- #5 IMPACTS OF GLOBALIZATION ON THE WORKPLACE FULL#
- #5 IMPACTS OF GLOBALIZATION ON THE WORKPLACE CODE#
Today, we can also see an increase in companies developing a code of conduct for their activities.
Globalisation has contributed to the development of corporate social responsibility and the concern for the accountability of non-state actors, such as transnational corporations for their activities, particularly when impacting negatively on the environment, on communities, and so on. Recently other goods, such as seeds or medicines, have been considered as economic goods and integrated into trade agreements. Globalisation has also had an impact on the privatisation of public utilities and goods such as water, health, security, and even prison management. TNCs cannot easily be held responsible for human rights violations when the corporation is legally incorporated in one state while it conducts its operation in another state.

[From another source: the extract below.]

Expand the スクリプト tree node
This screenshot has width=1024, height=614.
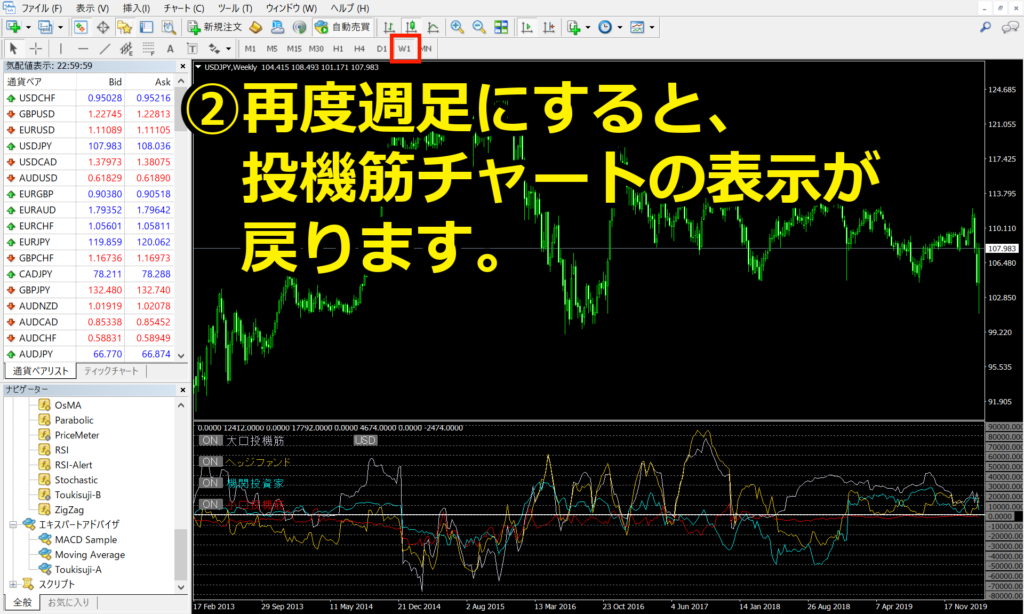coord(13,584)
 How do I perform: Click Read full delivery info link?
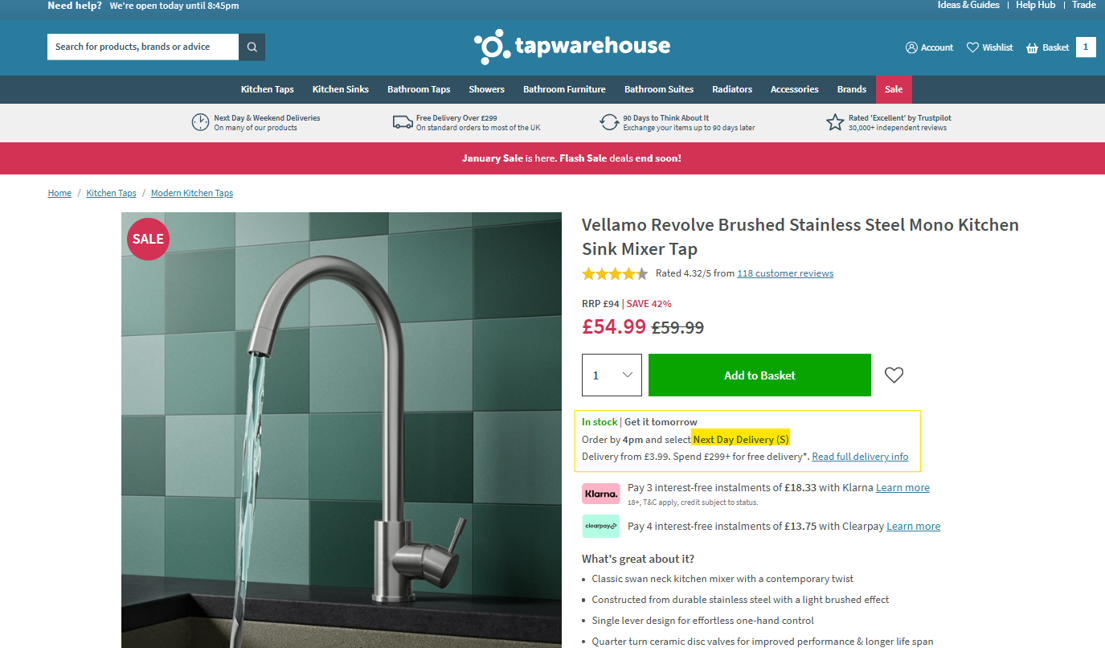point(860,456)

The small and medium enterprises may find it difficult, though, to resist global competition and ensure their workers' rights. Transnational corporations (TNCs) can exploit small and medium-sized enterprises intensively and at the lowest possible cost, at a world level, due to outsourcing. Globalisation has accelerated processes of outsourcing and offshoring. Globalisation is connected with the development of international trade, and the global distribution of the production of goods and services, through the reduction of barriers to international trade, such as tariffs, export fees, and import quotas, and the reduction of restrictions on the movement of capital and on investment. Globalisation has developed economic freedom and allegedly raised living standards worldwide, even if, in relative terms, the gap between rich and poor is growing. In the economic field, globalisation is associated with the development of capitalism as an economic system, often based on the belief of self-regulating markets. Question: Can you give one positive and one negative example of globalisation from your own experience? The impact of globalisation However, globalisation also enables a level of networking which results in the emergence of global human rights movements, for example, to create fair trade, to reduce child labour and to promote a culture of universal human rights.

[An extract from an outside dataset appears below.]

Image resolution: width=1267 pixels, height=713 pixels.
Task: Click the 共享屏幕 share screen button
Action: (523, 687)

#5 IMPACTS OF GLOBALIZATION ON THE WORKPLACE FULL#
Relations in the field of trade and economic endeavour should be conducted with a view to raising standards of living, ensuring full employment and a large and steadily growing volume of real income and effective demand. Parliamentary Assembly of the Council of Europe
Globalisation may be described as the ever closer economic integration of all the countries of the world resulting from the liberalisation and consequent increase in both the volume and the variety of international trade in goods and services, the falling cost of transport, the growing intensity of the international penetration of capital, the immense growth in the global labour force, and the accelerated worldwide diffusion of technology, particularly communications. The increasing homogenisation of consumer tastes, the consolidation and expansion of corporate power, sharp increases in wealth and poverty, the "McDonaldisation" of food and culture, and the growing ubiquity of liberal democratic ideas are all, in one way or another, attributed to globalisation 1. The term "globalisation" is used to describe a variety of economic, cultural, social, and political changes that have shaped the world over the past 50-odd years, from the much celebrated revolution in information technology to the diminishing of national and geo-political boundaries in an ever-expanding, transnational movement of goods, services, and capital.